▶ Text passage
== Segment start ==

Robotic Total Knee Replacement
Robotic total knee replacement is a minimally invasive surgical procedure and an alternative to traditional knee replacement surgery that utilizes robotic-arm technology to improve accuracy and precision during a knee replacement.
A robotic knee replacement is similar to a traditional knee replacement. Total knee replacement, also called total knee arthroplasty, is a surgical procedure in which the worn-out or damaged parts of the knee joint are removed and replaced with artificial knee joints called prostheses or implants. The difference with robotic knee replacement is that the procedure is performed with the assistance of a robotic arm or handheld robotic device that allows for greater precision in implant placement, and better results as compared to traditional surgery.
Robotic total knee replacement is indicated for partial or total knee replacement in patients suffering from degenerative knee disease, such as osteoarthritis, that is not responsive to conservative treatment.
Osteoarthritis is a degenerative joint disease that causes breakdown and eventual loss of cartilage in the knee joint, making the bones rub against each other, leading to painful movement.
The preoperative preparation for robotic total knee replacement is similar to traditional knee replacement procedures. But contrary to traditional knee replacement techniques, the robotic technique utilizes a series of CT scans to generate 3D images of an individual’s unique knee anatomy.

== Segment end ==

▶ What to produce
Transcribe the passage on robotic total knee replacement verbatim, starting at "A robotic knee" and ending at "to conservative treatment.".

▶ Records
== Segment start ==

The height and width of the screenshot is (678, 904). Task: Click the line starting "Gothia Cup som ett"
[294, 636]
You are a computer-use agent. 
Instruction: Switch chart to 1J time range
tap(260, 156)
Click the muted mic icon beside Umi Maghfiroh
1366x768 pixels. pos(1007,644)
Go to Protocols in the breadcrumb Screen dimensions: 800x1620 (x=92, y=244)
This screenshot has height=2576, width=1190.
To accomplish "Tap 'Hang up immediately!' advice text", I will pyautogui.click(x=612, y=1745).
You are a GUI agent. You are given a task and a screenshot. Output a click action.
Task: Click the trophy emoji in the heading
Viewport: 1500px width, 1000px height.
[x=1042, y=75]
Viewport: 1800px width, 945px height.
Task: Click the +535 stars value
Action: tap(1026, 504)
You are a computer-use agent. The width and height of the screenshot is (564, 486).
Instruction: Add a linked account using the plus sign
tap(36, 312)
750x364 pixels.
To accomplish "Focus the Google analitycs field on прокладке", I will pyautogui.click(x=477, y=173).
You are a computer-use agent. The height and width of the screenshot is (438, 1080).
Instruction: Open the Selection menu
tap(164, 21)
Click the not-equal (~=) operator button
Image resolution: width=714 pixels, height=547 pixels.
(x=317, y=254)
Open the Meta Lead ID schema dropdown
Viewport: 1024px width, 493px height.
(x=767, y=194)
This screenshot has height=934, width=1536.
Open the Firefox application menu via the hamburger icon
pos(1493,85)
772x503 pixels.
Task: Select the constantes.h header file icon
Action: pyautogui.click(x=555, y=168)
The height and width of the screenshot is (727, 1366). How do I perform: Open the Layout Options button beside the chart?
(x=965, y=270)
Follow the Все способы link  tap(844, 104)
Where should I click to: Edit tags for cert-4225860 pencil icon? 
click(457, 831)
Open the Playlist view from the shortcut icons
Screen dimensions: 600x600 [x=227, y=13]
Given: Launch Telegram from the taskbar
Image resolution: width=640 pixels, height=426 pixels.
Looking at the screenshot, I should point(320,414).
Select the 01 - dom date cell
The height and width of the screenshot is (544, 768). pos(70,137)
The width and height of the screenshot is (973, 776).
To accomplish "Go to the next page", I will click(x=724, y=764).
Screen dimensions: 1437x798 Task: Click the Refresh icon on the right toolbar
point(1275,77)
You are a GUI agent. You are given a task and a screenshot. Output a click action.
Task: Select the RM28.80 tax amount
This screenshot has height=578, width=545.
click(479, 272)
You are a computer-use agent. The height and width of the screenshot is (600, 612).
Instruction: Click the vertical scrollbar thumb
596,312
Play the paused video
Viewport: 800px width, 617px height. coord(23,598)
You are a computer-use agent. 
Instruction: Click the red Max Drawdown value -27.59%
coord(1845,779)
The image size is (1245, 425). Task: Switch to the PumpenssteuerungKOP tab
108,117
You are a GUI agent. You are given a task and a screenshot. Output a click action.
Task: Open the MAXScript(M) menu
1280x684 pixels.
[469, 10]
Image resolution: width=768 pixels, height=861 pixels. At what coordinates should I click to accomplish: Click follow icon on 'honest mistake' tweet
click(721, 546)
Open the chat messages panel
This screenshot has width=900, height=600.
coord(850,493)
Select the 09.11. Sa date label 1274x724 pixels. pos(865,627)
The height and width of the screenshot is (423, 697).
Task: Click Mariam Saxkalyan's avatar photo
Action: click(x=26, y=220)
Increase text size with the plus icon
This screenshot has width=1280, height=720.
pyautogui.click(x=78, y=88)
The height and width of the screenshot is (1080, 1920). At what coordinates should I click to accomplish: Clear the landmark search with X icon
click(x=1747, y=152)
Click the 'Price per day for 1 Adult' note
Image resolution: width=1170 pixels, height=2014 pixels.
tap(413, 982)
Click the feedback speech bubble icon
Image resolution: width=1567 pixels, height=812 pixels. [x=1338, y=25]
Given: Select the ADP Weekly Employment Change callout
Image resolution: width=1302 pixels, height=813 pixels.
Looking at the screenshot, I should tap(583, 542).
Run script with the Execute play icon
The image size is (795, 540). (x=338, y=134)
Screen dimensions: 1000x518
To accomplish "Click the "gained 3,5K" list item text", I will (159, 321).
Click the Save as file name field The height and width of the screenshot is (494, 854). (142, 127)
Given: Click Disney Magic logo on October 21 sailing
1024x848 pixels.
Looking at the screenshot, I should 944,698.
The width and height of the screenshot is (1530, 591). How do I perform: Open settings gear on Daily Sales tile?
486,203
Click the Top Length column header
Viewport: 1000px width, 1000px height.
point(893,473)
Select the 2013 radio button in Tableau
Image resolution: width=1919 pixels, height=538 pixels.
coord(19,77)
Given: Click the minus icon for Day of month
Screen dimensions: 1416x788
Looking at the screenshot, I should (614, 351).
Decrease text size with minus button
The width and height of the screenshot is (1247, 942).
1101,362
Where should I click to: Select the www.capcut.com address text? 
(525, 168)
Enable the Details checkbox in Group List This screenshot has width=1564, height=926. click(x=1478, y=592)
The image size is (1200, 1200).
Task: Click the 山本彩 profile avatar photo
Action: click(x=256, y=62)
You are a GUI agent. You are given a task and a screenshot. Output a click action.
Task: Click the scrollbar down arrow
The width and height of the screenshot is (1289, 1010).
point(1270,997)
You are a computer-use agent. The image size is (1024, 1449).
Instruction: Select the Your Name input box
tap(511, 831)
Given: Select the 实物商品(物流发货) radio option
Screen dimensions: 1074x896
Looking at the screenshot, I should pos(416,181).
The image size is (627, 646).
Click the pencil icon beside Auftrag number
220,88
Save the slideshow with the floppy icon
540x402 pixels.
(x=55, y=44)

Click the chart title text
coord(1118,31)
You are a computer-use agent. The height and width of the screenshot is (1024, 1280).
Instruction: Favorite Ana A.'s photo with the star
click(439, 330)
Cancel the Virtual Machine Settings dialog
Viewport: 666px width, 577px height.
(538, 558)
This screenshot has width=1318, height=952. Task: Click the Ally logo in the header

== Segment end ==

▶ Response area
A robotic knee replacement is similar to a traditional knee replacement. Total knee replacement, also called total knee arthroplasty, is a surgical procedure in which the worn-out or damaged parts of the knee joint are removed and replaced with artificial knee joints called prostheses or implants. The difference with robotic knee replacement is that the procedure is performed with the assistance of a robotic arm or handheld robotic device that allows for greater precision in implant placement, and better results as compared to traditional surgery.
Robotic total knee replacement is indicated for partial or total knee replacement in patients suffering from degenerative knee disease, such as osteoarthritis, that is not responsive to conservative treatment.